The bill doesn’t mince words, describing the “disposition of the unborn child’s remains” in detail, including a description of  “incineration” as “the process of burning remains in an incinerator.” It outlines an exact form that women would be given at their appointment, which would explain in excruciating detail the means by which their fetal remains would be buried or cremated. It adds that women would need to sign a statement agreeing to be responsible for burial or cremation costs.

The law, although extreme, isn’t necessarily unique. Anti-abortion activists have pushed for similar legislation in at least three other states — Indiana, Arkansas, and Louisiana — all of which are currently being blocked by judges.

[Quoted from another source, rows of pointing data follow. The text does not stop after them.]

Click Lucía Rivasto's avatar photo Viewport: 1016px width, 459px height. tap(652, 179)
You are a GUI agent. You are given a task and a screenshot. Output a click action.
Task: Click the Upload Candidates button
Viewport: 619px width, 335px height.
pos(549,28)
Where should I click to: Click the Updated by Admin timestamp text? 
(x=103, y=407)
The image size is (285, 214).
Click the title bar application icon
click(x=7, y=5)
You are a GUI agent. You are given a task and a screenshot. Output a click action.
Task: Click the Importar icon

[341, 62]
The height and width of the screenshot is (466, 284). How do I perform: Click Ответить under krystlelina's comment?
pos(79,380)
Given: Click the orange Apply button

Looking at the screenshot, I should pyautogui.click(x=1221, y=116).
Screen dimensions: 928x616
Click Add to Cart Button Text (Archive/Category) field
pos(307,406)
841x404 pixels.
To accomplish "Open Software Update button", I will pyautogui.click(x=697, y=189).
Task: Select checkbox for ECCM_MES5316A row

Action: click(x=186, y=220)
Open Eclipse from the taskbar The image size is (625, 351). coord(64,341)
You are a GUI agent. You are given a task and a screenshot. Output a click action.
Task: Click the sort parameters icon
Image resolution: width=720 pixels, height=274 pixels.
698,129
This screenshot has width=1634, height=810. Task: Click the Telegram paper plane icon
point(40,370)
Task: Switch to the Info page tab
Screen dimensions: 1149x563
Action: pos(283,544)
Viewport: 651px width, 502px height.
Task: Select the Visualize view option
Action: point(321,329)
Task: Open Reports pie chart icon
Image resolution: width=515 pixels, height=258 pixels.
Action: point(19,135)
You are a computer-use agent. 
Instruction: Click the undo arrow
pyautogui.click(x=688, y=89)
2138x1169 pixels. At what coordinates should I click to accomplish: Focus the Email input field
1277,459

Supporters of the bill refute the concept that it’s a move aimed at dissuading women from getting abortions. “I do not wish for women who terminate to feel ashamed,” writes Sherry F. Colb, a professor of law at Cornell University, on the legal analysis site Verdict. “I wish for them to feel regretful, or at least to understand that there is a perspective on their conduct that says it is regrettable.”

Opponents of the bill say the opposite — that it’s a direct attempt to discourage women from terminating pregnancies, or to punish those who do.

News that the Texas law had been blocked was met with celebration from CRR. “Today’s ruling reaffirms that the courts will enforce the law and block burdensome restrictions on health care providers and the women they serve,” said Nancy Northup, President and CEO of the Center for Reproductive Rights.

Amy Hagstrom Miller, who heads up Whole Woman’s Health (one of the lead plaintiffs,) echoed her thoughts in a statement to CRR. “The legislature’s relentless attacks on access to reproductive health care prevent women from getting the care that they need. These attacks continue to be dangerous and wrong,” said Miller. “Today’s decision is a strong affirmation of what we have always fought for — that women deserve to have the dignity when making health care decisions.”